## Data for locating displayed items
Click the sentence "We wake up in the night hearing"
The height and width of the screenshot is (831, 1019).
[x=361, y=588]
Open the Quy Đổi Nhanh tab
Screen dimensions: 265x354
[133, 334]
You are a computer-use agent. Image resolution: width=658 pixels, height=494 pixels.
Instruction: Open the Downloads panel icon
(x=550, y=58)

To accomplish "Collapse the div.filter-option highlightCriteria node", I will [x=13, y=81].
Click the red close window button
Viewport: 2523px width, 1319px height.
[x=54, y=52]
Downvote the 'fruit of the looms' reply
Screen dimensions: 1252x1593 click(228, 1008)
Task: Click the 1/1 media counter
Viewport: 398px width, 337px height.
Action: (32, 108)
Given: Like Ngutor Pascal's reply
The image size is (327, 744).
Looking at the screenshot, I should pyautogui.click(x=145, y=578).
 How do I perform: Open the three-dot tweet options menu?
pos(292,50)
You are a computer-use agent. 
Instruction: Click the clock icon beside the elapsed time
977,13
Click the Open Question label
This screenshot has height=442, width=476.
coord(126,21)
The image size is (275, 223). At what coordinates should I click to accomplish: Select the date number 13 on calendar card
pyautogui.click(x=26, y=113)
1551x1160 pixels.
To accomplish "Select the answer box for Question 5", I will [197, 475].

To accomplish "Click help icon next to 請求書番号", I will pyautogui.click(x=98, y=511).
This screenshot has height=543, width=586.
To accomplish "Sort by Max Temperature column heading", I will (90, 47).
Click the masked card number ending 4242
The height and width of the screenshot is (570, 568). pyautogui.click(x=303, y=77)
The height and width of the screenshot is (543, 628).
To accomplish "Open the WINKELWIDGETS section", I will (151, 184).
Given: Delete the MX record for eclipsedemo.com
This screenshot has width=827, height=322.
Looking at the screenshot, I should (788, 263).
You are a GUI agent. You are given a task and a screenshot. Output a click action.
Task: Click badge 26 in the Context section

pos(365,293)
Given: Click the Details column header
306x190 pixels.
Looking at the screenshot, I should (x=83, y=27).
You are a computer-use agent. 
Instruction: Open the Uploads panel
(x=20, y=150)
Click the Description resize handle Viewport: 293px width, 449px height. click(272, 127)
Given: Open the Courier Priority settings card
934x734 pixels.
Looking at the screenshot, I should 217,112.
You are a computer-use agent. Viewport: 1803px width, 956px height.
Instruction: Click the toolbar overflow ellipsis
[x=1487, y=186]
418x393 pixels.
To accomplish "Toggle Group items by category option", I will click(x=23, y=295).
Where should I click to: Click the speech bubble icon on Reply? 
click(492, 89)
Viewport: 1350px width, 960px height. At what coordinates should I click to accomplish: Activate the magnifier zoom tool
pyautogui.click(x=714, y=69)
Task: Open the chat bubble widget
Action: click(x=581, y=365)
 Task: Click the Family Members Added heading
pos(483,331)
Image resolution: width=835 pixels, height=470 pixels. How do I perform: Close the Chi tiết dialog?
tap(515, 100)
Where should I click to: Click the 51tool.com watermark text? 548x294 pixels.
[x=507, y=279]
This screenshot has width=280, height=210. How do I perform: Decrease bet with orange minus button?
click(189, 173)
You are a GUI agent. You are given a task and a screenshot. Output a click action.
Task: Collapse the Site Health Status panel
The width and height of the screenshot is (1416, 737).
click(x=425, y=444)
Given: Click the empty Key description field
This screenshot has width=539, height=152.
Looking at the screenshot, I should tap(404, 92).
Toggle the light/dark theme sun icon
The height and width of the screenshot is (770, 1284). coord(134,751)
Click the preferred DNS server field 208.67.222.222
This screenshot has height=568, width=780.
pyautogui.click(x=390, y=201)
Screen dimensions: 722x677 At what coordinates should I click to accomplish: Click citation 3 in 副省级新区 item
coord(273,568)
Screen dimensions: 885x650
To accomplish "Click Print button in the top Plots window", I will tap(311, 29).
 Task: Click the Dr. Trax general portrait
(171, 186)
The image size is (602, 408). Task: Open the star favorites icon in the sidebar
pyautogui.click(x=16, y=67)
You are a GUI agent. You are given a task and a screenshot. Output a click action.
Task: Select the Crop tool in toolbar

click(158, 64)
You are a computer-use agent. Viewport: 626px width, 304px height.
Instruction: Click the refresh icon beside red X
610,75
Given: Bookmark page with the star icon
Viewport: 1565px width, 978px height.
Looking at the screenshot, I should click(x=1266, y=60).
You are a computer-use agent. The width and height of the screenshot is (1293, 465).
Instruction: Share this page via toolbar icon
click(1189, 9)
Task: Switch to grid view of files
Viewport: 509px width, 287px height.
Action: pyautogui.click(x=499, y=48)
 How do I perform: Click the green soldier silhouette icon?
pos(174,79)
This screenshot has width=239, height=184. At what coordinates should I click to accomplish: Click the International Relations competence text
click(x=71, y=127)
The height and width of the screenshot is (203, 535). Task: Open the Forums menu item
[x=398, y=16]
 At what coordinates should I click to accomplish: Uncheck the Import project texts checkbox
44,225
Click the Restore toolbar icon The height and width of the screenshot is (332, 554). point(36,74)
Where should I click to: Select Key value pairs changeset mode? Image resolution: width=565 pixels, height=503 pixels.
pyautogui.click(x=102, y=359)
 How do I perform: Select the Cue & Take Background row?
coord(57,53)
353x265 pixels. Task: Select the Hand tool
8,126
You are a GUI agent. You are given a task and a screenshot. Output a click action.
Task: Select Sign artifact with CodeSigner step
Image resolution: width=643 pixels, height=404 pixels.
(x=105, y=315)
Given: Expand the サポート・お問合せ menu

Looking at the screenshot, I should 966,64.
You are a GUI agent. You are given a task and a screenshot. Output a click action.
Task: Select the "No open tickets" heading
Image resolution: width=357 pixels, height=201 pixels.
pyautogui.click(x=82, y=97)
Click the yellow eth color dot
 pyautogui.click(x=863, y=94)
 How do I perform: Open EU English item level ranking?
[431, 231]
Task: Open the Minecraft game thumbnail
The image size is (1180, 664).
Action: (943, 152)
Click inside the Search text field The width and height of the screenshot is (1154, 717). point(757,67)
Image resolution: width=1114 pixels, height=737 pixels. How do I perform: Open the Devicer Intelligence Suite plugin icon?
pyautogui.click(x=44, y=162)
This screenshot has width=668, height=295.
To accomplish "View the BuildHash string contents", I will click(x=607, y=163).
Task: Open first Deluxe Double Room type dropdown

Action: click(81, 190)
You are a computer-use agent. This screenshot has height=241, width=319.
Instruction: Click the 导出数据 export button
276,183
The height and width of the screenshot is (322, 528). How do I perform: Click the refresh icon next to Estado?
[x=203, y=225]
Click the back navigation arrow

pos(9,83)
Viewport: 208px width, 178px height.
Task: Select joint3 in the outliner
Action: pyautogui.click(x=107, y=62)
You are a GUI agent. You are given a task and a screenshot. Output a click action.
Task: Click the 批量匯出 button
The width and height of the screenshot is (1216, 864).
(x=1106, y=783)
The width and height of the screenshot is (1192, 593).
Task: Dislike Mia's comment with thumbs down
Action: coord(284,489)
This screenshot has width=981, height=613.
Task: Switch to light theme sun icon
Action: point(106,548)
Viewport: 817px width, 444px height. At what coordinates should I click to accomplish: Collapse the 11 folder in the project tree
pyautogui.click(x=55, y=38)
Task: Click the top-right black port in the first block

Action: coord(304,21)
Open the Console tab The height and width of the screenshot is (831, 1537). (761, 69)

## What the task asks
Convert the data above into a Markdown table with the columns "Row" and "Line," giving each nonblank line its own numbered row.

## Reply
| Row | Line |
|---|---|
| 1 | Click the sentence "We wake up in the night hearing" |
| 2 | The height and width of the screenshot is (831, 1019). |
| 3 | [x=361, y=588] |
| 4 | Open the Quy Đổi Nhanh tab |
| 5 | Screen dimensions: 265x354 |
| 6 | [133, 334] |
| 7 | You are a computer-use agent. Image resolution: width=658 pixels, height=494 pixels. |
| 8 | Instruction: Open the Downloads panel icon |
| 9 | (x=550, y=58) |
| 10 | To accomplish "Collapse the div.filter-option highlightCriteria node", I will [x=13, y=81]. |
| 11 | Click the red close window button |
| 12 | Viewport: 2523px width, 1319px height. |
| 13 | [x=54, y=52] |
| 14 | Downvote the 'fruit of the looms' reply |
| 15 | Screen dimensions: 1252x1593 click(228, 1008) |
| 16 | Task: Click the 1/1 media counter |
| 17 | Viewport: 398px width, 337px height. |
| 18 | Action: (32, 108) |
| 19 | Given: Like Ngutor Pascal's reply |
| 20 | The image size is (327, 744). |
| 21 | Looking at the screenshot, I should pyautogui.click(x=145, y=578). |
| 22 |  How do I perform: Open the three-dot tweet options menu? |
| 23 | pos(292,50) |
| 24 | You are a computer-use agent.  |
| 25 | Instruction: Click the clock icon beside the elapsed time |
| 26 | 977,13 |
| 27 | Click the Open Question label |
| 28 | This screenshot has height=442, width=476. |
| 29 | coord(126,21) |
| 30 | The image size is (275, 223). At what coordinates should I click to accomplish: Select the date number 13 on calendar card |
| 31 | pyautogui.click(x=26, y=113) |
| 32 | 1551x1160 pixels. |
| 33 | To accomplish "Select the answer box for Question 5", I will [197, 475]. |
| 34 | To accomplish "Click help icon next to 請求書番号", I will pyautogui.click(x=98, y=511). |
| 35 | This screenshot has height=543, width=586. |
| 36 | To accomplish "Sort by Max Temperature column heading", I will (90, 47). |
| 37 | Click the masked card number ending 4242 |
| 38 | The height and width of the screenshot is (570, 568). pyautogui.click(x=303, y=77) |
| 39 | The height and width of the screenshot is (543, 628). |
| 40 | To accomplish "Open the WINKELWIDGETS section", I will (151, 184). |
| 41 | Given: Delete the MX record for eclipsedemo.com |
| 42 | This screenshot has width=827, height=322. |
| 43 | Looking at the screenshot, I should (788, 263). |
| 44 | You are a GUI agent. You are given a task and a screenshot. Output a click action. |
| 45 | Task: Click badge 26 in the Context section |
| 46 | pos(365,293) |
| 47 | Given: Click the Details column header |
| 48 | 306x190 pixels. |
| 49 | Looking at the screenshot, I should (x=83, y=27). |
| 50 | You are a computer-use agent.  |
| 51 | Instruction: Open the Uploads panel |
| 52 | (x=20, y=150) |
| 53 | Click the Description resize handle Viewport: 293px width, 449px height. click(272, 127) |
| 54 | Given: Open the Courier Priority settings card |
| 55 | 934x734 pixels. |
| 56 | Looking at the screenshot, I should 217,112. |
| 57 | You are a computer-use agent. Viewport: 1803px width, 956px height. |
| 58 | Instruction: Click the toolbar overflow ellipsis |
| 59 | [x=1487, y=186] |
| 60 | 418x393 pixels. |
| 61 | To accomplish "Toggle Group items by category option", I will click(x=23, y=295). |
| 62 | Where should I click to: Click the speech bubble icon on Reply?  |
| 63 | click(492, 89) |
| 64 | Viewport: 1350px width, 960px height. At what coordinates should I click to accomplish: Activate the magnifier zoom tool |
| 65 | pyautogui.click(x=714, y=69) |
| 66 | Task: Open the chat bubble widget |
| 67 | Action: click(x=581, y=365) |
| 68 |  Task: Click the Family Members Added heading |
| 69 | pos(483,331) |
| 70 | Image resolution: width=835 pixels, height=470 pixels. How do I perform: Close the Chi tiết dialog? |
| 71 | tap(515, 100) |
| 72 | Where should I click to: Click the 51tool.com watermark text? 548x294 pixels. |
| 73 | [x=507, y=279] |
| 74 | This screenshot has width=280, height=210. How do I perform: Decrease bet with orange minus button? |
| 75 | click(189, 173) |
| 76 | You are a GUI agent. You are given a task and a screenshot. Output a click action. |
| 77 | Task: Collapse the Site Health Status panel |
| 78 | The width and height of the screenshot is (1416, 737). |
| 79 | click(x=425, y=444) |
| 80 | Given: Click the empty Key description field |
| 81 | This screenshot has width=539, height=152. |
| 82 | Looking at the screenshot, I should tap(404, 92). |
| 83 | Toggle the light/dark theme sun icon |
| 84 | The height and width of the screenshot is (770, 1284). coord(134,751) |
| 85 | Click the preferred DNS server field 208.67.222.222 |
| 86 | This screenshot has height=568, width=780. |
| 87 | pyautogui.click(x=390, y=201) |
| 88 | Screen dimensions: 722x677 At what coordinates should I click to accomplish: Click citation 3 in 副省级新区 item |
| 89 | coord(273,568) |
| 90 | Screen dimensions: 885x650 |
| 91 | To accomplish "Click Print button in the top Plots window", I will tap(311, 29). |
| 92 |  Task: Click the Dr. Trax general portrait |
| 93 | (171, 186) |
| 94 | The image size is (602, 408). Task: Open the star favorites icon in the sidebar |
| 95 | pyautogui.click(x=16, y=67) |
| 96 | You are a GUI agent. You are given a task and a screenshot. Output a click action. |
| 97 | Task: Select the Crop tool in toolbar |
| 98 | click(158, 64) |
| 99 | You are a computer-use agent. Viewport: 626px width, 304px height. |
| 100 | Instruction: Click the refresh icon beside red X |
| 101 | 610,75 |
| 102 | Given: Bookmark page with the star icon |
| 103 | Viewport: 1565px width, 978px height. |
| 104 | Looking at the screenshot, I should click(x=1266, y=60). |
| 105 | You are a computer-use agent. The width and height of the screenshot is (1293, 465). |
| 106 | Instruction: Share this page via toolbar icon |
| 107 | click(1189, 9) |
| 108 | Task: Switch to grid view of files |
| 109 | Viewport: 509px width, 287px height. |
| 110 | Action: pyautogui.click(x=499, y=48) |
| 111 |  How do I perform: Click the green soldier silhouette icon? |
| 112 | pos(174,79) |
| 113 | This screenshot has width=239, height=184. At what coordinates should I click to accomplish: Click the International Relations competence text |
| 114 | click(x=71, y=127) |
| 115 | The height and width of the screenshot is (203, 535). Task: Open the Forums menu item |
| 116 | [x=398, y=16] |
| 117 |  At what coordinates should I click to accomplish: Uncheck the Import project texts checkbox |
| 118 | 44,225 |
| 119 | Click the Restore toolbar icon The height and width of the screenshot is (332, 554). point(36,74) |
| 120 | Where should I click to: Select Key value pairs changeset mode? Image resolution: width=565 pixels, height=503 pixels. |
| 121 | pyautogui.click(x=102, y=359) |
| 122 |  How do I perform: Select the Cue & Take Background row? |
| 123 | coord(57,53) |
| 124 | 353x265 pixels. Task: Select the Hand tool |
| 125 | 8,126 |
| 126 | You are a GUI agent. You are given a task and a screenshot. Output a click action. |
| 127 | Task: Select Sign artifact with CodeSigner step |
| 128 | Image resolution: width=643 pixels, height=404 pixels. |
| 129 | (x=105, y=315) |
| 130 | Given: Expand the サポート・お問合せ menu |
| 131 | Looking at the screenshot, I should 966,64. |
| 132 | You are a GUI agent. You are given a task and a screenshot. Output a click action. |
| 133 | Task: Select the "No open tickets" heading |
| 134 | Image resolution: width=357 pixels, height=201 pixels. |
| 135 | pyautogui.click(x=82, y=97) |
| 136 | Click the yellow eth color dot |
| 137 |  pyautogui.click(x=863, y=94) |
| 138 |  How do I perform: Open EU English item level ranking? |
| 139 | [431, 231] |
| 140 | Task: Open the Minecraft game thumbnail |
| 141 | The image size is (1180, 664). |
| 142 | Action: (943, 152) |
| 143 | Click inside the Search text field The width and height of the screenshot is (1154, 717). point(757,67) |
| 144 | Image resolution: width=1114 pixels, height=737 pixels. How do I perform: Open the Devicer Intelligence Suite plugin icon? |
| 145 | pyautogui.click(x=44, y=162) |
| 146 | This screenshot has width=668, height=295. |
| 147 | To accomplish "View the BuildHash string contents", I will click(x=607, y=163). |
| 148 | Task: Open first Deluxe Double Room type dropdown |
| 149 | Action: click(81, 190) |
| 150 | You are a computer-use agent. This screenshot has height=241, width=319. |
| 151 | Instruction: Click the 导出数据 export button |
| 152 | 276,183 |
| 153 | The height and width of the screenshot is (322, 528). How do I perform: Click the refresh icon next to Estado? |
| 154 | [x=203, y=225] |
| 155 | Click the back navigation arrow |
| 156 | pos(9,83) |
| 157 | Viewport: 208px width, 178px height. |
| 158 | Task: Select joint3 in the outliner |
| 159 | Action: pyautogui.click(x=107, y=62) |
| 160 | You are a GUI agent. You are given a task and a screenshot. Output a click action. |
| 161 | Task: Click the 批量匯出 button |
| 162 | The width and height of the screenshot is (1216, 864). |
| 163 | (x=1106, y=783) |
| 164 | The width and height of the screenshot is (1192, 593). |
| 165 | Task: Dislike Mia's comment with thumbs down |
| 166 | Action: coord(284,489) |
| 167 | This screenshot has width=981, height=613. |
| 168 | Task: Switch to light theme sun icon |
| 169 | Action: point(106,548) |
| 170 | Viewport: 817px width, 444px height. At what coordinates should I click to accomplish: Collapse the 11 folder in the project tree |
| 171 | pyautogui.click(x=55, y=38) |
| 172 | Task: Click the top-right black port in the first block |
| 173 | Action: coord(304,21) |
| 174 | Open the Console tab The height and width of the screenshot is (831, 1537). (761, 69) |